Letter: In support of Robert Merry and immigrant labour
I feel moved to respond to Robert Merry’s column of last month, in which he bravely urges your readers to support the welcoming of skilled labour from overseas into our domestic stone industry.
It is a courageous view to share in stone circles and he is to be commended for it. My experience has shown me that British construction workers (of various trades, including stonemasonry) are on the whole much more resistant to the arrival of migrant labour than the nation at large.

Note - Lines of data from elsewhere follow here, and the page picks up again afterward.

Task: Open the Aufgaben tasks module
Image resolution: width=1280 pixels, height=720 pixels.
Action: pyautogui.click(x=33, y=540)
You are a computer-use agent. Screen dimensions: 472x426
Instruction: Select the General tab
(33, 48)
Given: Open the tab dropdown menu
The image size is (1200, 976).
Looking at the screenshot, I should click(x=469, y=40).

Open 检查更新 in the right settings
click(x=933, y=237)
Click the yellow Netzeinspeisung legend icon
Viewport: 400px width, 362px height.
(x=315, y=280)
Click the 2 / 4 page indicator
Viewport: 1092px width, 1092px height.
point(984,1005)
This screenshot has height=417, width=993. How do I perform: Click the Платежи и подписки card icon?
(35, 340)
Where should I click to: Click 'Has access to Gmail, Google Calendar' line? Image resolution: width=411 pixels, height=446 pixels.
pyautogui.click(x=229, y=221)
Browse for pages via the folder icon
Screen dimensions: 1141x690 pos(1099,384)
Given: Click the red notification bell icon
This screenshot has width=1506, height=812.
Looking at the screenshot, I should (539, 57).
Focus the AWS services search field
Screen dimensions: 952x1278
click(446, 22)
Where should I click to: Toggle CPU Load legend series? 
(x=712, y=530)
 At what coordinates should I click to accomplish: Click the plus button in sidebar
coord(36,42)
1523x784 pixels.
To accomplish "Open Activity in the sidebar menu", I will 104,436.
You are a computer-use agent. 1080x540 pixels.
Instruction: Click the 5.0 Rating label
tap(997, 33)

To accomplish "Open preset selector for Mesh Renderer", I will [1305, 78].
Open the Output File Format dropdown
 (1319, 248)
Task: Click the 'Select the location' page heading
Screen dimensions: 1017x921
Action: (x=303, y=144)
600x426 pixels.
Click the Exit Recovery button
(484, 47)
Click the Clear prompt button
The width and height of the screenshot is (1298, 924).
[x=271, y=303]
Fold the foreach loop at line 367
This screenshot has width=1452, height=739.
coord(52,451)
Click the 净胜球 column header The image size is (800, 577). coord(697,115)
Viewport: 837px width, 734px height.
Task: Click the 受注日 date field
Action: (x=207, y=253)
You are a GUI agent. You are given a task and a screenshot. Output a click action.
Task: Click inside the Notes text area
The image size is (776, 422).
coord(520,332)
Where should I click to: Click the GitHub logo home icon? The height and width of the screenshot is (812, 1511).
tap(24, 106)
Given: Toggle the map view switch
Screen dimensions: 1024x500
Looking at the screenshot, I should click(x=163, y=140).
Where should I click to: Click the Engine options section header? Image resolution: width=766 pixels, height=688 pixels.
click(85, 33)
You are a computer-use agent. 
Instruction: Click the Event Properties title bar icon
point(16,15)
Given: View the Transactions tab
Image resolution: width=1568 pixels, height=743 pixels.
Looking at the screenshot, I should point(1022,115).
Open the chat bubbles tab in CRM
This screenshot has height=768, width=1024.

This is a problem which industry leaders must solve with sensitivity.
I share with Robert Merry the view that, far from ‘taking our jobs’ migrant labour creates net growth in our industry from which we all ultimately benefit.
Stonemasonry has, since its earliest days, always been an industry where workers have followed jobs across international borders (think of Norman masons from present-day France building Britain’s earliest cathedrals and castles right up to today and the French and German masons who have been working on York Minster) and the liberty for masons to pursue work internationally must be one of the most significant factors behind the creation of Europe’s most prestigious built heritage.
None of the cathedrals in Britain or the rest of Europe, for example, could have been designed and built so magnificently in isolation without continuous access to the workforces and the shared skills and knowledge of stonemasons from neighbouring nations. It is no different in our day and we must not shut ourselves out.
Alex Wenham.
Alex Wenham is a prizewinning British stone carver based in Oxford.